And some splendour of that light shone
on the face of Mary as she sat still against the sweet gloom of the night, her
dark hair making her face more radiant. She was silent for a little while, and
then she spoke—
'Oh, my dear, why have you waited so
long to tell me these wonderful things? I think it is beautiful. Please go on.'
'I have always been afraid it was all
nonsense,' said Darnell. 'And I don't know how to explain what I feel. I didn't
think I could say so much as I have to-night.'
'And did you find it the same day
after day?'
'All through the tour? Yes, I think
every journey was a success. Of course, I didn't go so far afield every day; I
was too tired. Often I rested all day long, and went out in the evening, after
the lamps were lit, and then only for a mile or two. I would roam about old,
dim squares, and hear the wind from the hills whispering in the trees; and when
I knew I was within call of some great glittering street, I was sunk in the
silence of ways where I was almost the only passenger, and the lamps were so
few and faint that they seemed to give out shadows instead of light. And I
would walk slowly, to and fro, perhaps for an hour at a time, in such dark
streets, and all the time I felt what I told you about its being my secret—that
the shadow, and the dim lights, and the cool of the evening, and trees that
were like dark low clouds were all mine, and mine alone, that I was living in a
world that nobody else knew of, into which no one could enter.

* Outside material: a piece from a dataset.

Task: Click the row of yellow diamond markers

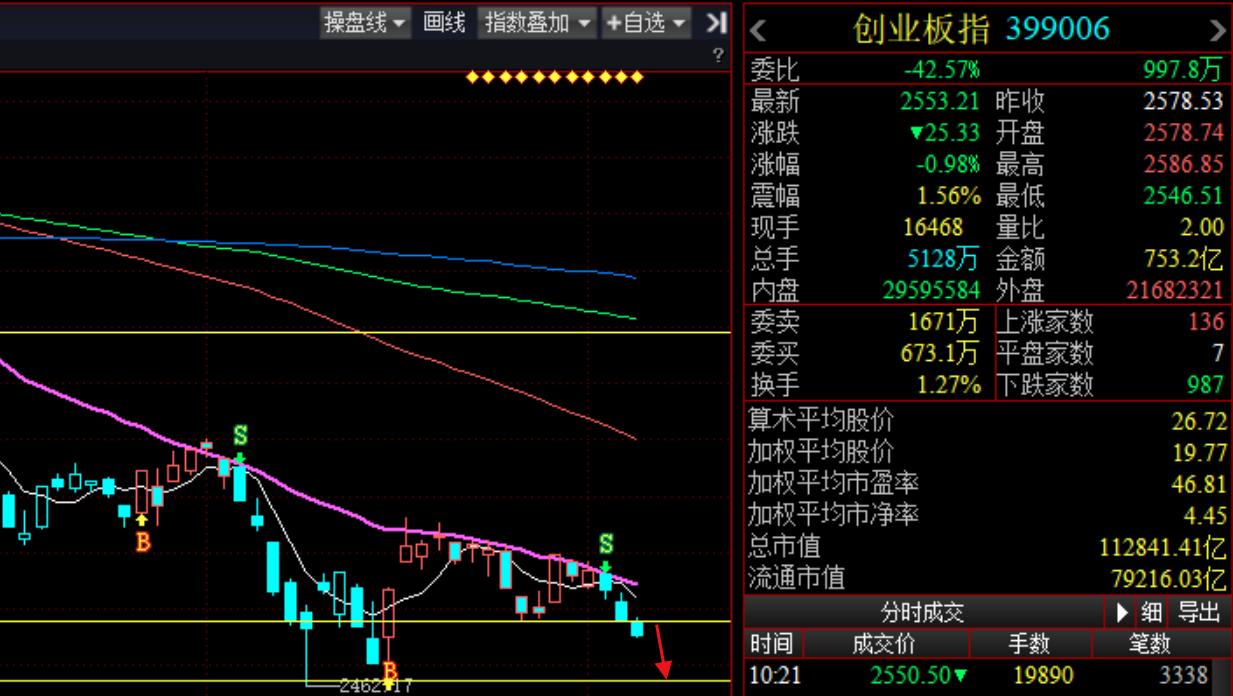Action: click(x=555, y=77)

'I remembered one night I had gone
farther. It was somewhere in the far west, where there are orchards and
gardens, and great broad lawns that slope down to trees by the river. A great
red moon rose that night through mists of sunset, and thin, filmy clouds, and I
wandered by a road that passed through the orchards, till I came to a little
hill, with the moon showing above it glowing like a great rose. Then I saw
figures pass between me and the moon, one by one, in a long line, each bent double,
with great packs upon their shoulders. One of them was singing, and then in the
middle of the song I heard a horrible shrill laugh, in the thin cracked voice
of a very old woman, and they disappeared into the shadow of the trees. I
suppose they were people going to work, or coming from work in the gardens; but
how like it was to a nightmare!
'I can't tell you about Hampton; I
should never finish talking. I was there one evening, not long before they
closed the gates, and there were very few people about. But the grey-red,
silent, echoing courts, and the flowers falling into dreamland as the night
came on, and the dark yews and shadowy-looking statues, and the far, still
stretches of water beneath the avenues; and all melting into a blue mist, all
being hidden from one's eyes, slowly, surely, as if veils were dropped, one by
one, on a great ceremony! Oh! my dear, what could it mean? Far away, across the
river, I heard a soft bell ring three times, and three times, and again three
times, and I turned away, and my eyes were full of tears.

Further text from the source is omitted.